Zwischenruf

Das Sparen geht von vorne los

Ein Kommentar von Sascha Balasko

Meldungen über Nachwuchs sind eigentlich gute Nachrichten. Doch Sozialsenator Detlef Scheele (SPD) treffen sie zur Unzeit. Bis 2014 nehmen zusätzlich 4350 Kinder am Kita-Gutscheinsystem teil, ohne dass er es vorher gewusst hat. Der ungeplante Zuwachs geht wohl auf eine Panne im Statistikamt Nord zurück - und beschert Scheele nun, da er eigentlich 67,5 Millionen Euro in seinem Haushalt einsparen will, zusätzlich Ausgaben in Höhe eines zweistelligen Millionenbetrags. Das Rechnen in der Sozialbehörde geht also wieder von vorne los.

Woher also soll das Geld kommen? Aus der offenen Kinder- und Jugendarbeit? Die angekündigten Einsparungen in Höhe von 3,5 Millionen Euro haben bereits für große Entrüstung gesorgt. Proteste hagelte es auch nach den Überlegungen, zwei Millionen Euro bei den Kuren für benachteiligte Kinder auf der Nordseeinsel Föhr zu streichen. Kürzungen im Sozialbereich kommen immer schlecht an.

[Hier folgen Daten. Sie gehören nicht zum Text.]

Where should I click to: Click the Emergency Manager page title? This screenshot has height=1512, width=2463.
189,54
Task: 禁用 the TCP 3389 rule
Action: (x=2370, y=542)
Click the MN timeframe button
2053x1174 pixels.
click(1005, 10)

Gut möglich aber, dass Scheele gar nicht alleine zu rechnen braucht. Die Kindertagesbetreuung ist eines der großen Themen des Senats. Und so ist es naheliegend, dass die Sozialbehörde diesen zusätzlichen Betrag nicht alleine aufbringen muss und sich der Hilfe der übrigen Ressorts sicher sein kann. Insofern ist der überraschende Nachwuchs dann doch noch eine gute Nachricht für Scheele.